What this code does: MediaPipe provides landmark positions as decimal percentages of the screen (e.g., an X value of 0.5 means the exact middle of the screen horizontally). To get the actual pixel location, we multiply these decimals by the height (h) and width (w) of our image.

According to MediaPipe's official hand map, ID 8 is the index finger tip and ID 12 is the middle finger tip. We extract these and draw a bright purple circle precisely on your index finger.

---

Step 4: Creating the Drawing Logic and Color Palette

Now for the core logic! As we teach in our best Python training in Zirakpur courses, a great application needs a great user interface. We will draw a color palette at the top of the screen.

Selection Mode: If your index and middle fingers are BOTH UP, you can hover over a color to pick it. Drawing Mode: If ONLY your index finger is UP, you will leave a trail of paint.

An interface showing colored rectangles at the top of the webcam feed (Red, Green, Blue, Black/Eraser) and a user holding up two fingers to select the red color.

An interface showing colored rectangles at the top of the webcam feed (Red, Green, Blue, Black/Eraser) and a user holding up two fingers to select the red color.

python
# ... [Setup code] ...
drawColor = (0, 0, 255) # Default Red (OpenCV uses BGR format, so Red is 0,0,255)
xp, yp = 0, 0 # Previous X and Y coordinates to draw continuous lines

while True:
    success, img = cap.read()
    img = cv2.flip(img, 1)
    
    # 1. Draw the color palette interface
    cv2.rectangle(img, (200, 0), (350, 100), (0, 0, 255), cv2.FILLED) # Red
    cv2.rectangle(img, (450, 0), (600, 100), (0, 255, 0), cv2.FILLED) # Green
    cv2.rectangle(img, (700, 0), (850, 100), (255, 0, 0), cv2.FILLED) # Blue
    cv2.rectangle(img, (950, 0), (1100, 100), (0, 0, 0), cv2.FILLED)  # Eraser
    
    # ... [Hand Processing and lmList extraction as shown in Step 3] ...
                
        if len(lmList) != 0:
            x1, y1 = lmList[8][1], lmList[8][2]   # Index tip
            x2, y2 = lmList[12][1], lmList[12][2] # Middle tip
            
            # 2. Check which fingers are up
            # In OpenCV, Y=0 is at the top of the screen.
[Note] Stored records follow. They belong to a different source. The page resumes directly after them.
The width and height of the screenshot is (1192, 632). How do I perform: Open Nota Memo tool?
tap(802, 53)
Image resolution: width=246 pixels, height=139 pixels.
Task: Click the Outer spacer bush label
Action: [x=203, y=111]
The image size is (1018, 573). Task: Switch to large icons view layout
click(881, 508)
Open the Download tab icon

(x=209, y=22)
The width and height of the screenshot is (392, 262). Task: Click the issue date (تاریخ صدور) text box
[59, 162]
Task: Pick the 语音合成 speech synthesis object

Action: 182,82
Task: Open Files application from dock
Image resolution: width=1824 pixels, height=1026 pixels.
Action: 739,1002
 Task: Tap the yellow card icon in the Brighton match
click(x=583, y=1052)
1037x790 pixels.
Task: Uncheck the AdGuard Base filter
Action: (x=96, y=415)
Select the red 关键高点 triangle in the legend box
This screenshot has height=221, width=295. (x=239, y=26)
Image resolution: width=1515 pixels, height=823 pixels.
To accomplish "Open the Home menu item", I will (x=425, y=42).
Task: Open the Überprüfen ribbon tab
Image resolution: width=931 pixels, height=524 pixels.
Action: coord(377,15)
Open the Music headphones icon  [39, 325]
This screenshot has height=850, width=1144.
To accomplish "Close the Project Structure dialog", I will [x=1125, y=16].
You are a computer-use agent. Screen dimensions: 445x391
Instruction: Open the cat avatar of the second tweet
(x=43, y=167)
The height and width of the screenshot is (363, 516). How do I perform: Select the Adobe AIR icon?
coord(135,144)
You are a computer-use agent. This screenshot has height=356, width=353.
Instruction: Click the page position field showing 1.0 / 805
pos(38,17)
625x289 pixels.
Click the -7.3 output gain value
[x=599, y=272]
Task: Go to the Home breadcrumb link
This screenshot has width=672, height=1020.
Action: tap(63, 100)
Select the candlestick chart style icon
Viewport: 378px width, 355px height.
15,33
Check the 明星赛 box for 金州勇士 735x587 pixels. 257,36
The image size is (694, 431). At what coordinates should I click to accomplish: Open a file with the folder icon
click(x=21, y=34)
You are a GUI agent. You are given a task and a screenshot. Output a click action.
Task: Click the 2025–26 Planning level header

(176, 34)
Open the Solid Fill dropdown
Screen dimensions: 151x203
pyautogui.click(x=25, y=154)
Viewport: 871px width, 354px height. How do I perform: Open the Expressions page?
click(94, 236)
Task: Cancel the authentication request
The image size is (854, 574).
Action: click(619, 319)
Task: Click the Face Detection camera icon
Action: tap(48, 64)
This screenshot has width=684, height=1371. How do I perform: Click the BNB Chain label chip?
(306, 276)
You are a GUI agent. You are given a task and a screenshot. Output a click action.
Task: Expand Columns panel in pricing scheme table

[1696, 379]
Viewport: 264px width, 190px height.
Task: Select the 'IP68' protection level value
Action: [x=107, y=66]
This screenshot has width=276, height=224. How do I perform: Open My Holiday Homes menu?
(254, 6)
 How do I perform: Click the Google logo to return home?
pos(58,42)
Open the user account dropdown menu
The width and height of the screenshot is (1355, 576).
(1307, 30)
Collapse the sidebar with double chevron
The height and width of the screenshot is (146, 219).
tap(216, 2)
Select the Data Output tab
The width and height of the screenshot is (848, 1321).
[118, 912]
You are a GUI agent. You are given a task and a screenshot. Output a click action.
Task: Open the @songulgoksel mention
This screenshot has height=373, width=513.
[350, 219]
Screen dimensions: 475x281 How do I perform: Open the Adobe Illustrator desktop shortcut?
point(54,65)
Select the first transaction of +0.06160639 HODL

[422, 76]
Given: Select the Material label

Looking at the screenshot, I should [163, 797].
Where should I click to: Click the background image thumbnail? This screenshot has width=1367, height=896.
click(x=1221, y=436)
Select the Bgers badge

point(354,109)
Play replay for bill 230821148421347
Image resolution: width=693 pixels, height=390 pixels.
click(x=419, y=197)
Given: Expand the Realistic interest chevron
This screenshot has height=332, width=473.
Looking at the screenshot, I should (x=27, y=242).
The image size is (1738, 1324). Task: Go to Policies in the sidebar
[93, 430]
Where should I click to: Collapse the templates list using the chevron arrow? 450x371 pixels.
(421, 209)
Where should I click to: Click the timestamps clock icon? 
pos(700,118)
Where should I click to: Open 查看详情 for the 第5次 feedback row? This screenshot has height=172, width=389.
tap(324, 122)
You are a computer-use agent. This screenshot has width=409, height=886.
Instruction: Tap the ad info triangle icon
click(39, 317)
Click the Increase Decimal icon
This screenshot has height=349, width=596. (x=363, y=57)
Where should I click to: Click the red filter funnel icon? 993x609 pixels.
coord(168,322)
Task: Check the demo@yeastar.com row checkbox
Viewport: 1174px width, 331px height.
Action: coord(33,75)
Lower Y value = higher up!
            fingers = []
            fingers.append(1 if lmList[8][2] < lmList[6][2] else 0)  # Index Finger
            fingers.append(1 if lmList[12][2] < lmList[10][2] else 0) # Middle Finger
            
            # 3. SELECTION MODE: Two fingers up
            if fingers[0] == 1 and fingers[1] == 1:
                xp, yp = 0, 0 # Reset drawing line so it doesn't drag paint
                cv2.rectangle(img, (x1, y1-25), (x2, y2+25), drawColor, cv2.FILLED)
                
                # Check if we are hovering over the color palette (Top 100 pixels)
                if y1 < 100:
                    if 200 < x1 < 350: drawColor = (0, 0, 255) # Red
                    elif 450 < x1 < 600: drawColor = (0, 255, 0) # Green
                    elif 700 < x1 < 850: drawColor = (255, 0, 0) # Blue
                    elif 950 < x1 < 1100: drawColor = (0, 0, 0) # Black (Eraser)
            
            # 4. DRAWING MODE: Index finger up, middle finger down
            if fingers[0] == 1 and fingers[1] == 0:
                cv2.circle(img, (x1, y1), 15, drawColor, cv2.FILLED)
                if xp == 0 and yp == 0: # If starting a brand new line
                    xp, yp = x1, y1
                    
                # Draw line on the CANVAS, not just the video feed
                cv2.line(imgCanvas, (xp, yp), (x1, y1), drawColor, 15)
                xp, yp = x1, y1 # Update previous coordinates for the next frame

What this code does: We draw four colored boxes at the top of our screen using cv2.rectangle. To figure out if a finger is "up" or "down", we write a brilliant little algorithm: we compare the Y-coordinate of the fingertip to the Y-coordinate of the joint right below it. In programming, Y=0 is the top of the screen, so a lower Y value means the finger is higher up!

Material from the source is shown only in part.